The American Studies program has always been interesting to me; it’s an interdisciplinary program in which students take a range classes in areas such as Political Science, English, Gender Studies and History and apply them to the study of American culture. They take super cool sounding, very specific classes such as “Girlhood in Public Culture” and “The 2012 Presidential Campaign” (in which a group of students studied the election and campaign as it unfolded in real time). Apparently a lot of other Northwestern students are just as intrigued by the program as I am because when I went to the Symposium, the room was packed!
The Symposium gave nine American Studies graduating seniors the chance to present their thesis work in front of friends and family and talk about the research that resulted in those dozens and dozens of pages. The topics themselves were incredibly thought-provoking; one of my favorites was my friend Hannah’s thesis on the book Harriet the Spy and its impact on literature and girlhood culture in America. She actually applied for a $3,000 undergraduate research grant the summer after our sophomore year, lived with me in D.C. and spent her days in the Library of Congress researching how First Daughters had been covered in the media over the past few decades. She did that research so long ago, but was able to incorporate it into a thesis she wrote her senior year! Watching her presentation was awesome.
Another one of my favorite presentations was Rachel Schwab (also a senior counselor here in the office), who presented her research on interracial coalition building between radical groups in Chicago during the Civil Rights Era. She talked about how the Chicago chapter of the Black Panthers, a Puerto Rican civil rights group and an organized group of Southern Whites in Chicago — three groups from three distinct Chicago neighborhoods — worked together to bring about change.

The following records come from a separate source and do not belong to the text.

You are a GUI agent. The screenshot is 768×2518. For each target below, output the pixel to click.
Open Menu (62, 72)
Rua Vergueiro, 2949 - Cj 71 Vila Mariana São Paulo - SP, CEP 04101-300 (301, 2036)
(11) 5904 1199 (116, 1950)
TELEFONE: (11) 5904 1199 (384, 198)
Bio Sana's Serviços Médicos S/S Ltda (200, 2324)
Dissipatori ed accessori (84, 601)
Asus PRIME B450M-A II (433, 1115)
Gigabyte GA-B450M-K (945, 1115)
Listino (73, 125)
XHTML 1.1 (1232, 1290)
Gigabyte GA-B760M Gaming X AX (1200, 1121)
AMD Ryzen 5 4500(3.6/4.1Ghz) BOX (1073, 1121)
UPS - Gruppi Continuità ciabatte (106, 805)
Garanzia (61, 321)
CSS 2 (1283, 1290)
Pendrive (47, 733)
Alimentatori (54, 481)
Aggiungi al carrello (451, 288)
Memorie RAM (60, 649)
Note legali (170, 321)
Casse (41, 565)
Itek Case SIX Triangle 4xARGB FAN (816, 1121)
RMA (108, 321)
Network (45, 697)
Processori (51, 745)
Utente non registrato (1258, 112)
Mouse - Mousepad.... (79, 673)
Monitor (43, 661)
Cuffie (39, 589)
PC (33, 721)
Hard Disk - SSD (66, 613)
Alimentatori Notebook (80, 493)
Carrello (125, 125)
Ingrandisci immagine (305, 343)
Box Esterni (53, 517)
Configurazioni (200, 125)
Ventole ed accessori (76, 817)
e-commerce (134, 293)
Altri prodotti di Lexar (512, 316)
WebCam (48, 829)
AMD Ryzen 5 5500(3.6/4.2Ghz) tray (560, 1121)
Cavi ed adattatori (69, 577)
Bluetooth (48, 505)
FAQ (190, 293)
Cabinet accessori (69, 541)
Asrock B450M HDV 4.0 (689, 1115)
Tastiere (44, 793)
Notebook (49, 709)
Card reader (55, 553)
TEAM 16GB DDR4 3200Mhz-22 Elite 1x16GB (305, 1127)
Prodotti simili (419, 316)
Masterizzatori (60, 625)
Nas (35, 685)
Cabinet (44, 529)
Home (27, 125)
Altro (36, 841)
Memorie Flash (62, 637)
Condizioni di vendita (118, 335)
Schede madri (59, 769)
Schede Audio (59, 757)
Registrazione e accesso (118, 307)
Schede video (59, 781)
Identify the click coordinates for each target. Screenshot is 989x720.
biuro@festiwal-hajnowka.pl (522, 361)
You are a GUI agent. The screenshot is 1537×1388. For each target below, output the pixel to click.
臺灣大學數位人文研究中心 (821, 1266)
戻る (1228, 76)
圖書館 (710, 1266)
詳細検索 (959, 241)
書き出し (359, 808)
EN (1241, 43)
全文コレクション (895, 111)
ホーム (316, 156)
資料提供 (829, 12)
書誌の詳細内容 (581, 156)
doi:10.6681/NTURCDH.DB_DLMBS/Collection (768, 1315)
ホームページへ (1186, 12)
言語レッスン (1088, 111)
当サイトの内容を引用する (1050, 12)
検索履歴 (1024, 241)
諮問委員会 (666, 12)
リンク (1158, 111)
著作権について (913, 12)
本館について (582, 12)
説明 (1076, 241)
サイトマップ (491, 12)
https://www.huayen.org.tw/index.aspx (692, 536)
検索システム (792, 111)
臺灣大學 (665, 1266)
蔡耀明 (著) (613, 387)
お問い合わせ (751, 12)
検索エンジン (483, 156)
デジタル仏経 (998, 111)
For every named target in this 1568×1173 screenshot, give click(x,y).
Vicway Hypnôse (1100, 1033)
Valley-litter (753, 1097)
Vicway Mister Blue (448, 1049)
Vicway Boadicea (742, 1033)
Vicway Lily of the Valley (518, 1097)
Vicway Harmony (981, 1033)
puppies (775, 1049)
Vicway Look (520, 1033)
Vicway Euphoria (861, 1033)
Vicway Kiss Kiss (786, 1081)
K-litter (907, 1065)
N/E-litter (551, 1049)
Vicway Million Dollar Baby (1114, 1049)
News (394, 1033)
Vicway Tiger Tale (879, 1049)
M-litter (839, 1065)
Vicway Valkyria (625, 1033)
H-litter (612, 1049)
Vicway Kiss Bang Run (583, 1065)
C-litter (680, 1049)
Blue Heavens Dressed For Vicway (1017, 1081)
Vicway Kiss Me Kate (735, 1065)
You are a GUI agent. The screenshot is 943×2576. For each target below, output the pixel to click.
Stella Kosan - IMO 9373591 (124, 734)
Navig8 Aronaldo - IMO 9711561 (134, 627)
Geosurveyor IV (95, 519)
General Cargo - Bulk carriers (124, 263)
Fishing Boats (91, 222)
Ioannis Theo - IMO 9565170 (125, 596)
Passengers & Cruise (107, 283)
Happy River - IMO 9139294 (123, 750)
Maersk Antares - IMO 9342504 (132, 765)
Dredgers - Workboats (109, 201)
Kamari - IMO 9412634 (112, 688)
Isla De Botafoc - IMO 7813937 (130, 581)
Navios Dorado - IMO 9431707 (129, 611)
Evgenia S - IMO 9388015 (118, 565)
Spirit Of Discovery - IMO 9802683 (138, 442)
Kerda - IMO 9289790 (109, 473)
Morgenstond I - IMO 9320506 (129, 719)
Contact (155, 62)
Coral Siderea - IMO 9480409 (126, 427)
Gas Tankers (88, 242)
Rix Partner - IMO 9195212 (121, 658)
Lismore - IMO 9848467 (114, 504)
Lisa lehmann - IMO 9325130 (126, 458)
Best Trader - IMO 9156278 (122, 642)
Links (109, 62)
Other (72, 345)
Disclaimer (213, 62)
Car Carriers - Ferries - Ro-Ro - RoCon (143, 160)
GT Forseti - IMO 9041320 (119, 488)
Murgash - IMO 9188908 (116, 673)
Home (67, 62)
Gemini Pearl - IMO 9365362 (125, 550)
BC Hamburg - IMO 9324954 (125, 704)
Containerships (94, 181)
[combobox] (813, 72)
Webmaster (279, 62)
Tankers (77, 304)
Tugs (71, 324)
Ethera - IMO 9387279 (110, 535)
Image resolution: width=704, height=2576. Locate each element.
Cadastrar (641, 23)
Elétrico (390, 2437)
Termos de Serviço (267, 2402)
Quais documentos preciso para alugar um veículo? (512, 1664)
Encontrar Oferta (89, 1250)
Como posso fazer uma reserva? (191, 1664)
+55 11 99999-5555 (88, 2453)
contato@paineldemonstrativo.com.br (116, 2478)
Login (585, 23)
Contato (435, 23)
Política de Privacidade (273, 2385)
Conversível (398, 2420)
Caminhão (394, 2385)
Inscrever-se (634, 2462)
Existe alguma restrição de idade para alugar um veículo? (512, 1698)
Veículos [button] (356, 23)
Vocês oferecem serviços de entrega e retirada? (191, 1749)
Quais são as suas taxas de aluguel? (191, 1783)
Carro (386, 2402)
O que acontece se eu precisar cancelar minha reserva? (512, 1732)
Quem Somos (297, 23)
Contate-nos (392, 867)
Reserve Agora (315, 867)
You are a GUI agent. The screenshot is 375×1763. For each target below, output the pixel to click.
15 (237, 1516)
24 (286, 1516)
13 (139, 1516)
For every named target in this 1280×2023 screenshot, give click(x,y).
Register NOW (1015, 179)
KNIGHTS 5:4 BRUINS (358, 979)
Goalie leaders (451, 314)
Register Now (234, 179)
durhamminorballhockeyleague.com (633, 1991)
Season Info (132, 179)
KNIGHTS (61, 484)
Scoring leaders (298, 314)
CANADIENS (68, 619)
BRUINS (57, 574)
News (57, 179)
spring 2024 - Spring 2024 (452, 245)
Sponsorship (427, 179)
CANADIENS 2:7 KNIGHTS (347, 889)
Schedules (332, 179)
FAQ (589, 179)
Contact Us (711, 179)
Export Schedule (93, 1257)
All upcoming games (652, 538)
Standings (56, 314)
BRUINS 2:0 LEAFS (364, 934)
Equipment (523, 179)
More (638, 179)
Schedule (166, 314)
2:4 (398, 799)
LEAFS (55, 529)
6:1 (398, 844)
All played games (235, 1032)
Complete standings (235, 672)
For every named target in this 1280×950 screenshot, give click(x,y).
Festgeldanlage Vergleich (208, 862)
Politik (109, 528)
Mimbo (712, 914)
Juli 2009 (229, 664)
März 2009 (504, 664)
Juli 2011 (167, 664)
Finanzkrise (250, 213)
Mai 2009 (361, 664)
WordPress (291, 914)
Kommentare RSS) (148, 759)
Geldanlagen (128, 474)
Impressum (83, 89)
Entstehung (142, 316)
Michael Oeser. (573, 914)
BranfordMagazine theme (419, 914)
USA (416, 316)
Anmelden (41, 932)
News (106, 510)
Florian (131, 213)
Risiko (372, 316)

It was inspiring to hear Rachel be so articulate about this very intellectual topic she had been studying for the past few years. But I also got to learn a lot about Chicago’s history; I was so engaged because I could picture the neighborhoods she was talking about and really comprehend her findings. I love how Rachel, a Seattle native, paid tribute to Chicago by pouring her heart into a years-long research project. Two other American Studies students presented theses on Chicago-specific topics, and it made me so happy to hear how my classmates had taken advantage of being so close to a city with such a rich, diverse history and sociopolitical climate (a city that I’m leaving soon and will miss so much!) So, some parting advice from an old senior: When the time comes, go hear your friends talk about their work!